Speaking in an interview with The Chronicle, Alhaji Abass said his wife deserted him as soon as he was charged for the drug related offences, and left for London with his three kids. "My brother, I don't know whether or not she has divorced me, but she ignored me all this while, and left with my kids."
Recounting life in jail to this journalist, he said prison was a terrible place, adding that worse of all was the transfer from one prison to the other.
He intimated that his experience took him through six prisons in two years, namely the Nsawam, Yendi, Koforidua, Ankaful, Takoradi and Sunyani prisons. "Even a person who has committed murder would not be taken through this ordeal," he lamented.
Alhaji Abass noted that he met his pal Mr. Kwabena Amaning, aka Tagor, at Nsawam Prison when he was brought from Sunyani to receive medical attention at the Korle Bu Teaching Hospital in Accra. Tagor was also on transfer from Yendi at the time.
He emphasized that since he has a kidney ailment, he had to be admitted at the hospital for five months, where he was operated upon to remove stones from his kidney.
The businessman said what was so pathetic was that he was abandoned by the government, as a result of which he bad to pay his own medical bill, which cost him GH¢35 a day for five months he spent.
When asked why he was so appreciative of his daughter Ayishetu, he responded that she had to abandon all her activities to settle near the prisons wherever I was transferred to, in order to cook for him, since he could not eat the food that was prepared in the prison. “I can't eat prison food, so my family had to move with me so that they could come there every day," he emphasized.
Alhaji Abass was in a fix as to how he could revive his nearly collapsed businesses and his reputation. "My dignity, my businesses are totally destroyed, I just have to start all over, it is very sad," he bemoaned.

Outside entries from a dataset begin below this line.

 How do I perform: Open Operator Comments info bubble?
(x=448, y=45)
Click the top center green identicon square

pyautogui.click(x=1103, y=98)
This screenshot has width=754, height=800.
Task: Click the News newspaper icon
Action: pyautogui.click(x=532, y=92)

He said prior to his incarceration, he supplied car tyres to the Ghana Police Service, however, some consignments which were shipped from Italy to him were all locked up in the harbour, and were later confiscated by the state due to his incarceration and absence.
He continued that a 70 seater bus that was given to him by his partners in Italy was also confiscated by the state, adding that a 40 foot container full of tyres was sold by his Accountant, who subsequently bolted away with the proceeds.
"Most of my staff resigned, this was really sad, and things just fell apart, my properties were confiscated while my business was in difficulties,” he lamented.
Asked how he could pay for all the bills, including his legal fees while in prison, he said his businesses would help.
Alhaji Abass concluded by sending signals of his preparedness to go to court to retrieve monies he spent on his medical bills, since those expenses should have been taken care of by the government.